*Provided entries*
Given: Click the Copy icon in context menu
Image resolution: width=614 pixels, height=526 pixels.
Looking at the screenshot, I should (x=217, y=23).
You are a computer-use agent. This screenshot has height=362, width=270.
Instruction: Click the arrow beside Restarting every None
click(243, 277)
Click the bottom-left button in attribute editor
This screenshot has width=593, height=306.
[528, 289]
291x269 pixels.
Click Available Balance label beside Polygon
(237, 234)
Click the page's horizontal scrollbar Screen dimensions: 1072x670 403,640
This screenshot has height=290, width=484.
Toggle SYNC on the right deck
* * *
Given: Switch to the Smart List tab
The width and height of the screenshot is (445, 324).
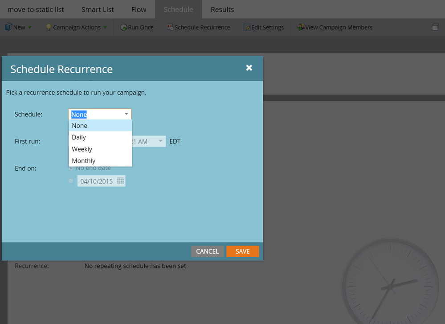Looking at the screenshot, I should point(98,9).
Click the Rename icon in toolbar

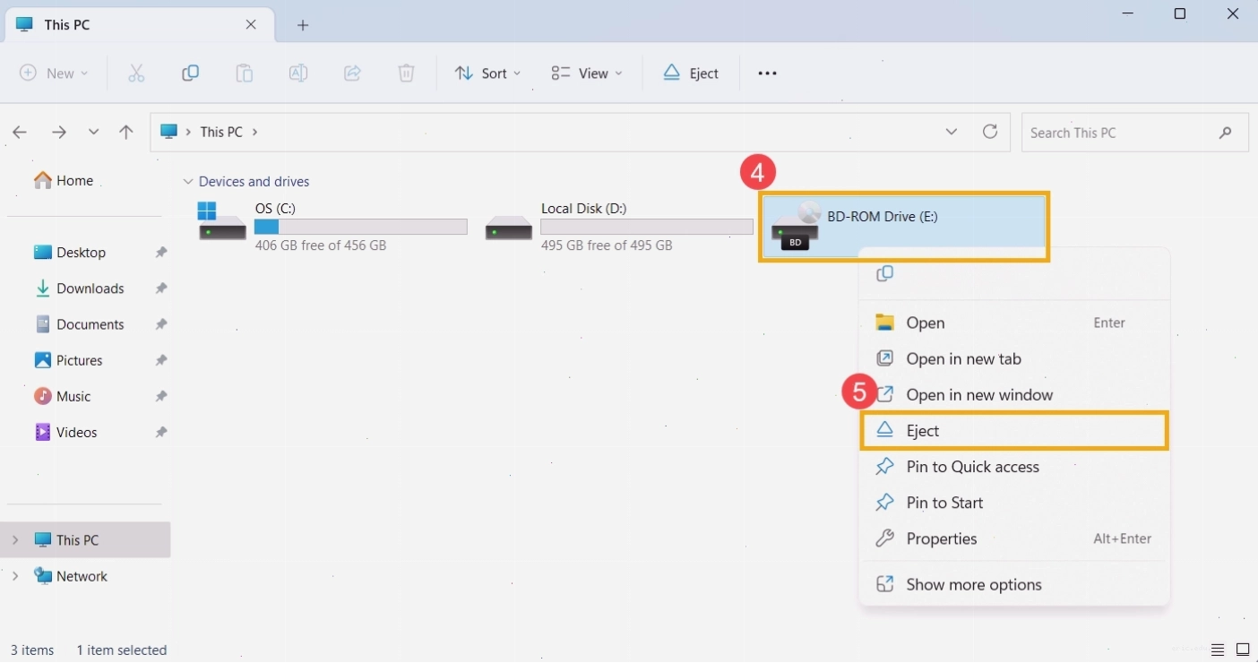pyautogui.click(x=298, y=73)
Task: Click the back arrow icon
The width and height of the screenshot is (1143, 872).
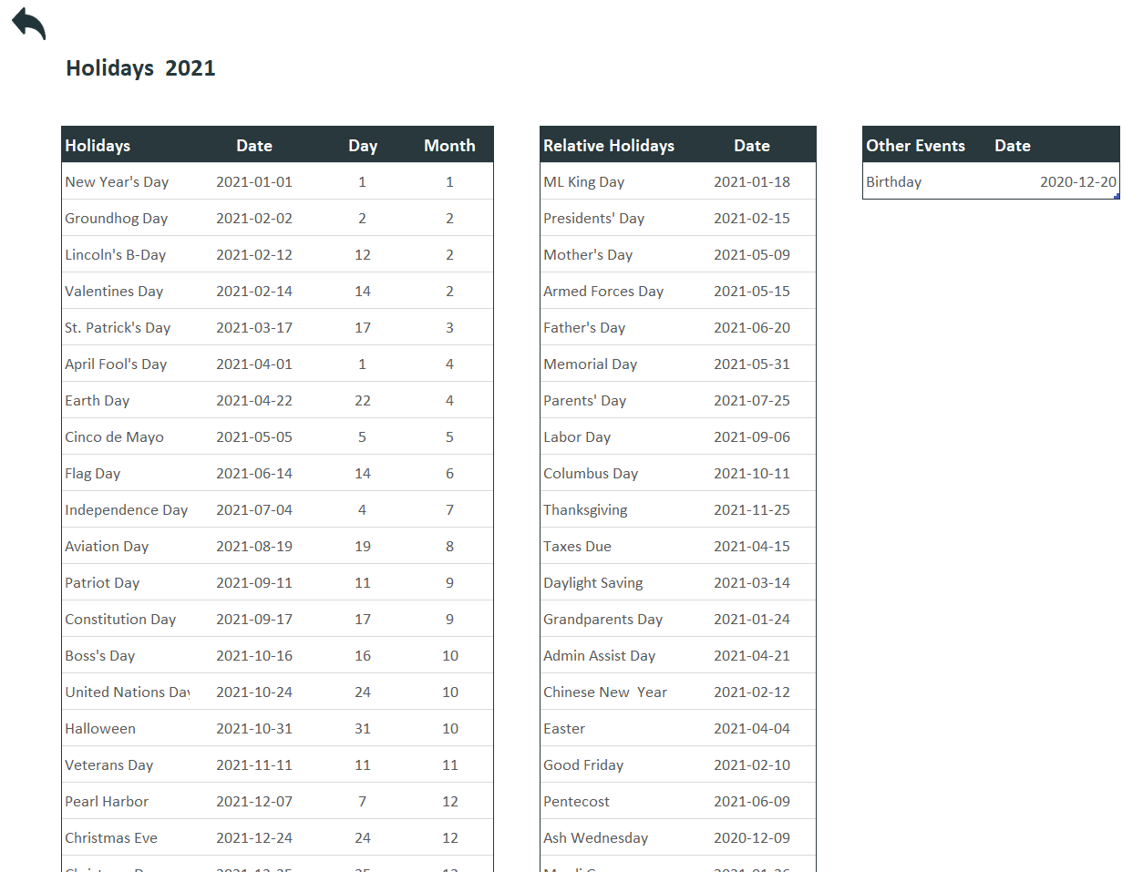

*Your goal*
Above are the lines; repeat exactly the ones from the line containing "This screenshot has width=593, height=306." down to the line containing "Toggle SYNC on the right deck", both inclusive.

*Response to this task*
This screenshot has width=593, height=306.
[528, 289]
291x269 pixels.
Click Available Balance label beside Polygon
(237, 234)
Click the page's horizontal scrollbar Screen dimensions: 1072x670 403,640
This screenshot has height=290, width=484.
Toggle SYNC on the right deck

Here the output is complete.